What you will do -> Which lines of the records contain the word "Click"? Copy each of them.

Material for this exercise ->
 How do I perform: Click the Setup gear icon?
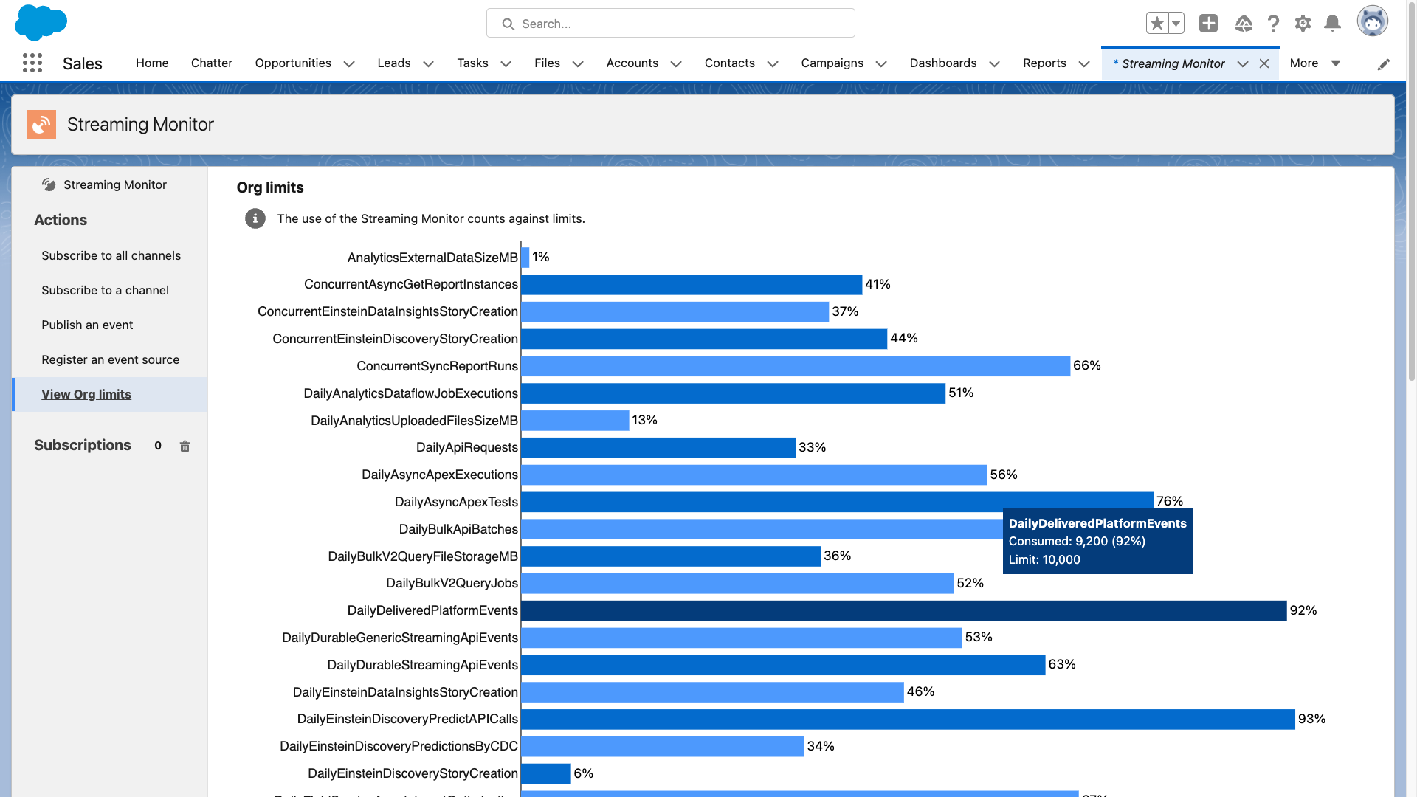pos(1302,22)
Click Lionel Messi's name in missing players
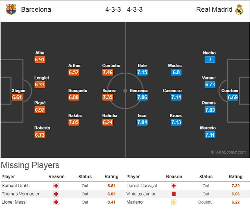This screenshot has height=209, width=250. pos(13,202)
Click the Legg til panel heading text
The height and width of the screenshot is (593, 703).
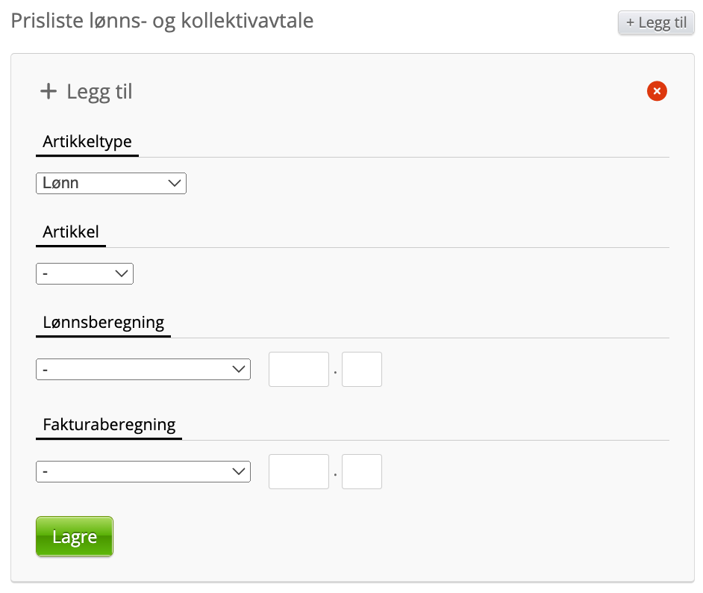point(99,92)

Solution to this problem ->
 How do I perform: Click the Setup gear icon?
Click Lionel Messi's name in missing players
Click the Legg til panel heading text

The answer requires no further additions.